**YOUR INSTRUCTIONS**
Stopping at the line that holds "Company (169, 26)", repeat the lines below exactly, starting from the very first and including that final line.

**Entries taken from a collection**

+++

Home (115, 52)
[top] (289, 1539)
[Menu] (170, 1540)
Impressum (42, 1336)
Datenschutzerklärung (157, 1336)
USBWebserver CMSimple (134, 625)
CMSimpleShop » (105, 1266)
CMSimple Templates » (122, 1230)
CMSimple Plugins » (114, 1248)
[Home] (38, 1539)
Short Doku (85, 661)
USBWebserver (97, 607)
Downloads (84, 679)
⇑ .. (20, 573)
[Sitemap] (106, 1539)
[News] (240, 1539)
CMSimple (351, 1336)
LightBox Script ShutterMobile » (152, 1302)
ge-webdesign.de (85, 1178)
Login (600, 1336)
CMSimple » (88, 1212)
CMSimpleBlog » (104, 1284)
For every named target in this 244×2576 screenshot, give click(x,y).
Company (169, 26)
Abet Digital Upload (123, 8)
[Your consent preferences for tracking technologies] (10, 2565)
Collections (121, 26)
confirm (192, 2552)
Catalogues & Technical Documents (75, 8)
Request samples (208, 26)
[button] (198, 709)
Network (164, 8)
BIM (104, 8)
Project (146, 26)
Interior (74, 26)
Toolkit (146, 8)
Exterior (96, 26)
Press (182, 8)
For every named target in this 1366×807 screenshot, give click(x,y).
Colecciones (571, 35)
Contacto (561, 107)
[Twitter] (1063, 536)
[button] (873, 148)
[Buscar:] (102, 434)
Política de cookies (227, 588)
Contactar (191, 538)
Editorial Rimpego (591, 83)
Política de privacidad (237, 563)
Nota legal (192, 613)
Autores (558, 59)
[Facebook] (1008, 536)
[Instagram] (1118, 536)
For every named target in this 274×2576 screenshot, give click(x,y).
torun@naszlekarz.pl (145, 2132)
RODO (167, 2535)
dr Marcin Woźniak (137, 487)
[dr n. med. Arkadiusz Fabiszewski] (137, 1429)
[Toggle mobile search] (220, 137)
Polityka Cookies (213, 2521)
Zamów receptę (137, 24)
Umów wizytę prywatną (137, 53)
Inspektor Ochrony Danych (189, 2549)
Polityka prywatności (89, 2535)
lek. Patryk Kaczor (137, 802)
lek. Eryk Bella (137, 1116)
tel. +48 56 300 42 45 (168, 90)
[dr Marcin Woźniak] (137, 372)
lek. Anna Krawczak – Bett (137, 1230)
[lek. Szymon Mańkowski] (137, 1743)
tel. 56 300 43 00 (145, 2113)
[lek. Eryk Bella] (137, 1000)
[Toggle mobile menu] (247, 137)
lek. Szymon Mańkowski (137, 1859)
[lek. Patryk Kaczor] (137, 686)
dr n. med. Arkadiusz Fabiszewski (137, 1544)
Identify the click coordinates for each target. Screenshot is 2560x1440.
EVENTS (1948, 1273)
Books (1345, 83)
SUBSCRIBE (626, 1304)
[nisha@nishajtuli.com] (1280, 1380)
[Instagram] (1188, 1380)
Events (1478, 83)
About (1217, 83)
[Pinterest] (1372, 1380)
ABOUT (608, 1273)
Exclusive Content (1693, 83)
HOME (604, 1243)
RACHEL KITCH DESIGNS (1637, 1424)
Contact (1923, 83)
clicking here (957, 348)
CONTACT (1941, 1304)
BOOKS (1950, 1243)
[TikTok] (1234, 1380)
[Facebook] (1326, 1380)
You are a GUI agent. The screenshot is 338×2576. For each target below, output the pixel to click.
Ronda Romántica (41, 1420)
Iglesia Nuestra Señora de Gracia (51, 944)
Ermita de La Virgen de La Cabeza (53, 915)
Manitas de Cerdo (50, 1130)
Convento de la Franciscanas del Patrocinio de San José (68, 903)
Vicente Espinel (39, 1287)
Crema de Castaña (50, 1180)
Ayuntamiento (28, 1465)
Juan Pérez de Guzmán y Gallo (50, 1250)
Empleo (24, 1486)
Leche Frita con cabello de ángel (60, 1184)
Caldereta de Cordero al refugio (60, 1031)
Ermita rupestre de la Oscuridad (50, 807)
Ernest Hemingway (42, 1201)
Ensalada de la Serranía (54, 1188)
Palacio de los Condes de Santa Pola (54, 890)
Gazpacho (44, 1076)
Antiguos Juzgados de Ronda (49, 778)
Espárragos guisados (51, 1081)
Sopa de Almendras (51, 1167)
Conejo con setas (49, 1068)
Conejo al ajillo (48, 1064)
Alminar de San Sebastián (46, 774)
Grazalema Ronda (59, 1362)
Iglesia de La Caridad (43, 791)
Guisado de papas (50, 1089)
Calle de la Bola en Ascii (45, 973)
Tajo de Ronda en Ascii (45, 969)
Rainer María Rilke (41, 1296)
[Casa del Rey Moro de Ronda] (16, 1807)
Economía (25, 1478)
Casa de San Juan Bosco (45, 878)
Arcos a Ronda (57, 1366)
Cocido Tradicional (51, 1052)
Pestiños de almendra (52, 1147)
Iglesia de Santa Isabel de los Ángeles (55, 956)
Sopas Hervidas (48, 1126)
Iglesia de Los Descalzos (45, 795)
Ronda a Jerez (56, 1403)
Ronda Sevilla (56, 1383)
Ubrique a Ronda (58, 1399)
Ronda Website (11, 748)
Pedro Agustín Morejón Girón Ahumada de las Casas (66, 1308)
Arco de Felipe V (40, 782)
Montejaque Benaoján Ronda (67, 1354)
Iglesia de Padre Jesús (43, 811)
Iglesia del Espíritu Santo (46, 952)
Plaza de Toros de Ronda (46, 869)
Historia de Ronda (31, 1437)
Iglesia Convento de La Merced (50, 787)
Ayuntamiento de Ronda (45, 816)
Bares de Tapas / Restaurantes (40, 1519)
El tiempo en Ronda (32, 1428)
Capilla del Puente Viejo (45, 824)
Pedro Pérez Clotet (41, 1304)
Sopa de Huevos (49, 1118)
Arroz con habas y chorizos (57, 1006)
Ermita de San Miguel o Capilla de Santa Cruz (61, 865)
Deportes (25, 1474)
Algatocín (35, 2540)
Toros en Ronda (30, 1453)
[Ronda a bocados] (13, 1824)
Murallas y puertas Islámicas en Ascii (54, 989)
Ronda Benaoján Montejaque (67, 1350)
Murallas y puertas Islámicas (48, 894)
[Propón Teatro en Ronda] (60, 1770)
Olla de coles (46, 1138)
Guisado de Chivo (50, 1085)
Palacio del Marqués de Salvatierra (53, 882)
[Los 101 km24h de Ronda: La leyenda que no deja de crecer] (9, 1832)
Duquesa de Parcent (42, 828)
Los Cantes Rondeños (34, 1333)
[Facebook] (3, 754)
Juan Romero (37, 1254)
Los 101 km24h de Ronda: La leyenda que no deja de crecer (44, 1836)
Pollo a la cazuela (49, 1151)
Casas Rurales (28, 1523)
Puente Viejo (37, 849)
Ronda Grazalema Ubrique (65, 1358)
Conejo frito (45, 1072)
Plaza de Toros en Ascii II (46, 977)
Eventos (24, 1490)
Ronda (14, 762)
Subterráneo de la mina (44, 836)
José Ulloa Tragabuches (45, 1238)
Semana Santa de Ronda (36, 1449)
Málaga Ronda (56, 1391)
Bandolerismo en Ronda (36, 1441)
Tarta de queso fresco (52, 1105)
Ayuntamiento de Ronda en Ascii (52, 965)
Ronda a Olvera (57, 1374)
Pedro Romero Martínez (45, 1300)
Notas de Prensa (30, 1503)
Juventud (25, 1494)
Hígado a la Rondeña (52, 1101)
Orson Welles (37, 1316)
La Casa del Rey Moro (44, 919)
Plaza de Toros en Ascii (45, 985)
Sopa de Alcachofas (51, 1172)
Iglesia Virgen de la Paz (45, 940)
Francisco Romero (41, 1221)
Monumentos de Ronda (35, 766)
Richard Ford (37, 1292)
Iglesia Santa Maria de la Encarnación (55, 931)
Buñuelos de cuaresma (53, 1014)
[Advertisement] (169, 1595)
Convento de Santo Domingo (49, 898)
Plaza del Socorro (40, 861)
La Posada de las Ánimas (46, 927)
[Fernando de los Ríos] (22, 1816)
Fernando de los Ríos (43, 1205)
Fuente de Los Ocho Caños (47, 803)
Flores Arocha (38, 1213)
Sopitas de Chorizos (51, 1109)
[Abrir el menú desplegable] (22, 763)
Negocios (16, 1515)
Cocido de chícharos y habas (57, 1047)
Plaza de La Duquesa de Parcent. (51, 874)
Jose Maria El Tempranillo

+++

**ANSWER BOX**
Home (115, 52)
[top] (289, 1539)
[Menu] (170, 1540)
Impressum (42, 1336)
Datenschutzerklärung (157, 1336)
USBWebserver CMSimple (134, 625)
CMSimpleShop » (105, 1266)
CMSimple Templates » (122, 1230)
CMSimple Plugins » (114, 1248)
[Home] (38, 1539)
Short Doku (85, 661)
USBWebserver (97, 607)
Downloads (84, 679)
⇑ .. (20, 573)
[Sitemap] (106, 1539)
[News] (240, 1539)
CMSimple (351, 1336)
LightBox Script ShutterMobile » (152, 1302)
ge-webdesign.de (85, 1178)
Login (600, 1336)
CMSimple » (88, 1212)
CMSimpleBlog » (104, 1284)
For every named target in this 244×2576 screenshot, give click(x,y).
Company (169, 26)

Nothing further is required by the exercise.